The October 17 broadcasts of NBC's Nightly News and the CBS Evening News with Katie Couric devoted little attention to the story and ignored Democratic criticism of the bill by Feingold and Sen. Patrick Leahy (D-VT), the ranking Democrat on the Senate Judiciary Committee, altogether.
As Media Matters for America has noted, under the Military Commissions Act, the president can simply designate any noncitizen in the United States or elsewhere an unlawful enemy combatant and lock that person away indefinitely, with no access to any tribunal to review his or her detention.
On ABC, Raddatz reported that "[t]he language [in the bill] is so vague, say some lawyers, you could drive a truck through it. Others say, it's just wrong." ABC then aired a clip of Thomas Wilner, an attorney who has represented detainees at the Guantánamo Bay, Cuba, detention facility, saying: "What this bill does is reverse 500 years of common-law history and said the president, the king, the executive can throw somebody in jail without needing to justify it to a court. That violates the rule of law and it violates our Constitution."
Raddatz's report continued:
RADDATZ: What is clear is this: The government can now proceed with the prosecution of detainees such as Khalid Shaikh Mohammed, accused of masterminding the 9-11 attacks. Hearsay evidence, which would not be admissible in civilian courts, will be allowed if a judge deems it reliable. And detainees are denied habeas corpus so they cannot challenge their detention in court.
There were only a few Democrats who released statements today critical of the bill. One of them, Senator Russell Feingold, saying, "We will look back on this day as a stain on our nation's history." Charlie?
GIBSON: Martha, you mentioned there were only a few politicians who spoke out against it. Many more human rights people than politicians were objecting to this bill, and I suspect there's a reason for that.
RADDATZ: There is a reason, Charlie. This has not been a winning issue for the Democrats. In fact, in recent polls, 53 percent of Americans said it was OK to have secret prisons where U.S. laws did not apply. Basically, Charlie, Americans do not want torture, but they fear terrorist attacks even more.
Raddatz's quote from Feingold's October 17 statement gave no insight into what Feingold was protesting -- that the law does not apply only to detainees captured on overseas "battlefields" but to legal residents of the United States as well. Feingold's full statement makes this clear:
The legislation signed by the President today violates basic principles and values of our constitutional system of government. It allows the government to seize individuals on American soil and detain them indefinitely with no opportunity to challenge their detention in court.

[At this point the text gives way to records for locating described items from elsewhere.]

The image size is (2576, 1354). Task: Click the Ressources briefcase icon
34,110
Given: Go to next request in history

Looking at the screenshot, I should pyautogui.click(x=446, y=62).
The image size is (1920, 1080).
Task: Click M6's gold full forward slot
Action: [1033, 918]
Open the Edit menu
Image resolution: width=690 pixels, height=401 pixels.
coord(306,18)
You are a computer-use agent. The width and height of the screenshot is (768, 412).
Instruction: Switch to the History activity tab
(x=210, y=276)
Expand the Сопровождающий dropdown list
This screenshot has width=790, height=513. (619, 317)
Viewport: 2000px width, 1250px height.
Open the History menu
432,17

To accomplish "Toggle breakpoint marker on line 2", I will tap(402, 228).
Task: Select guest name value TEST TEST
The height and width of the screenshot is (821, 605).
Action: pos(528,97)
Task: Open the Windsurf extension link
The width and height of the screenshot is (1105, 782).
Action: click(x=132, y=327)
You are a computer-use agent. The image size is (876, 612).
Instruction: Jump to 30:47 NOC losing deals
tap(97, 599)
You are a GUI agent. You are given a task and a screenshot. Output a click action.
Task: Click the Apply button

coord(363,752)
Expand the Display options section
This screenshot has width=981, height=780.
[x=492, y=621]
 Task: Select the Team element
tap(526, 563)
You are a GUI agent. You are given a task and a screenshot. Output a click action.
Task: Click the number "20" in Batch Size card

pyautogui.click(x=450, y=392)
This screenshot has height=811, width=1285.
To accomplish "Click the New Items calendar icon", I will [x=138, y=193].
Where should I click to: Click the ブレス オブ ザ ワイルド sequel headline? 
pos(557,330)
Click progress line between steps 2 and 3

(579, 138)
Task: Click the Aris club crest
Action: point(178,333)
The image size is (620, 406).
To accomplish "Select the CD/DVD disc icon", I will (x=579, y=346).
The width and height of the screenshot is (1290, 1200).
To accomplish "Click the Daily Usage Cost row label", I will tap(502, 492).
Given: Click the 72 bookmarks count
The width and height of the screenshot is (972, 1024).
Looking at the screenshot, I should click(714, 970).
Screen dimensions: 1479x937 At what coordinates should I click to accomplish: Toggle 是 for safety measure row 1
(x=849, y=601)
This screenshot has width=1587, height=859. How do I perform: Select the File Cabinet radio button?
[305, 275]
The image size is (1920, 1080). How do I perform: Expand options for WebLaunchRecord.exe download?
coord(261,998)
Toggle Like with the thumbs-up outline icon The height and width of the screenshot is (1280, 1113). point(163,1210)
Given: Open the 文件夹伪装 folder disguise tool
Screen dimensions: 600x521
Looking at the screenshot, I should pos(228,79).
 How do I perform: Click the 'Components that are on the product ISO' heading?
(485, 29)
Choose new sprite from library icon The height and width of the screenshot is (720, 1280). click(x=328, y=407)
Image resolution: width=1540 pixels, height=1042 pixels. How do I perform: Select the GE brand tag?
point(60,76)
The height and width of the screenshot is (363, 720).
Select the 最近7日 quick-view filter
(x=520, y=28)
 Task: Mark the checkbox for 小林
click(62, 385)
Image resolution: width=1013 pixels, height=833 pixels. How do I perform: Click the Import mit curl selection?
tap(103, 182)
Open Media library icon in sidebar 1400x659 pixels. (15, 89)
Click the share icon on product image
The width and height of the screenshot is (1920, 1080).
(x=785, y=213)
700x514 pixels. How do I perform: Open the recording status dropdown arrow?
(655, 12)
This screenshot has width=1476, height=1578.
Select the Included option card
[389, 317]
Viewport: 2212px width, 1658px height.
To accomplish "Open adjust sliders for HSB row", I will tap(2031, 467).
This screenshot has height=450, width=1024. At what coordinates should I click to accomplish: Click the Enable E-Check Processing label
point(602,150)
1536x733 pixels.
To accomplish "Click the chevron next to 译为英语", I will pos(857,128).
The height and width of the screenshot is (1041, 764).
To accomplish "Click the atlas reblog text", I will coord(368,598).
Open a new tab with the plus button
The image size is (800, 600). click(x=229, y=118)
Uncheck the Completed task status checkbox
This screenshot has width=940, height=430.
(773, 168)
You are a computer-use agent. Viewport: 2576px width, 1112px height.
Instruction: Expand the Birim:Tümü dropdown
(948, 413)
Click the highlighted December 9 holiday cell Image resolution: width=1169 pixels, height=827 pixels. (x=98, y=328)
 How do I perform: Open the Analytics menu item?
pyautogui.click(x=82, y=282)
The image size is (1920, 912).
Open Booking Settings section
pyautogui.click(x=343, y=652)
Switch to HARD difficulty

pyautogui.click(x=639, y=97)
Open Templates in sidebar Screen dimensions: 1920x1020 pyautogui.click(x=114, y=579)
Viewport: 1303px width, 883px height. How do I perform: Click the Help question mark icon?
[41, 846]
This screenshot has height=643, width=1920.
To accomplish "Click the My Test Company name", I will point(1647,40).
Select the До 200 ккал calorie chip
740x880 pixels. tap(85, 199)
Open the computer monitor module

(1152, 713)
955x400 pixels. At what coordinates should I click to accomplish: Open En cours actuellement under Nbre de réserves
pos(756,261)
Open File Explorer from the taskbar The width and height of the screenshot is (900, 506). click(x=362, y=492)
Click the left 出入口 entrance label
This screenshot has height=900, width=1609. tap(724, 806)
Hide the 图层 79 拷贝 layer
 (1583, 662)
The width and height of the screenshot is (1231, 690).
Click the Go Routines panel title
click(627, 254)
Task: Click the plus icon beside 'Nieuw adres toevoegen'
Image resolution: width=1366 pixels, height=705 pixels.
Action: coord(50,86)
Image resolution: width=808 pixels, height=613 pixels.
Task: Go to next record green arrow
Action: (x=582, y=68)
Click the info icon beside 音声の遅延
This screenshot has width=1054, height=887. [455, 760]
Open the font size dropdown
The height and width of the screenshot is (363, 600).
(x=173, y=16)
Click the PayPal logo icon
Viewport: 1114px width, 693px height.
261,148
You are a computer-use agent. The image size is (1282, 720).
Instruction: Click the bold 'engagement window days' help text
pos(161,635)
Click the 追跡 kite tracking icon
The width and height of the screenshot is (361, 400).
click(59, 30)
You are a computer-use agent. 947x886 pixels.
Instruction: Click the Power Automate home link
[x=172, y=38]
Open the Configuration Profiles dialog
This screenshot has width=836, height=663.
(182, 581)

And the new law would permit an individual to be convicted on the basis of coerced testimony and even allow someone convicted under these rules to be put to death.
The checks and balances of our system of government and the fundamental fairness of the American people and legal system are among our greatest strengths in the fight against terrorism. I am deeply disappointed that Congress enacted this law. We will look back on this day as a stain on our nation's history.
Leahy's October 17 statement, which Raddatz ignored, was less specific, but Leahy's earlier statements on the detainee bill made clear that he shared Feingold's concerns. From Leahy's September 28 statement:
Going forward, the bill departs even more radically from our most fundamental values. And provisions that were profoundly troubling a week ago when the Armed Services Committee marked up the bill have gotten much worse in the course of closed-door revisions over the past week. For example, the bill has been amended to eliminate habeas corpus review even for persons inside the United States, and even for persons who have not been determined to be enemy combatants. It has moved from detention of those who are captured having taken up arms against the United States on a battlefield to millions of law-abiding Americans that the Government might suspect of sympathies for Muslim causes and who knows what else -- without any avenue for effective review.
Meanwhile, NBC and CBS barely covered the signing of the detainee bill. NBC's Nightly News devoted 69 seconds to the story, noting that the new law may not "pass the legal test." The CBS Evening News devoted 17 seconds to the story. Notably, both NBC and CBS devoted much more time to reporting on two recent studies on the seafood safety. NBC devoted 2 minutes and 18 seconds to the seafood story -- exactly twice the time it spent on the detainee bill. CBS devoted 1 minute and 37 seconds to the seafood story -- almost six times the amount of time its broadcast spent on the detainee bill.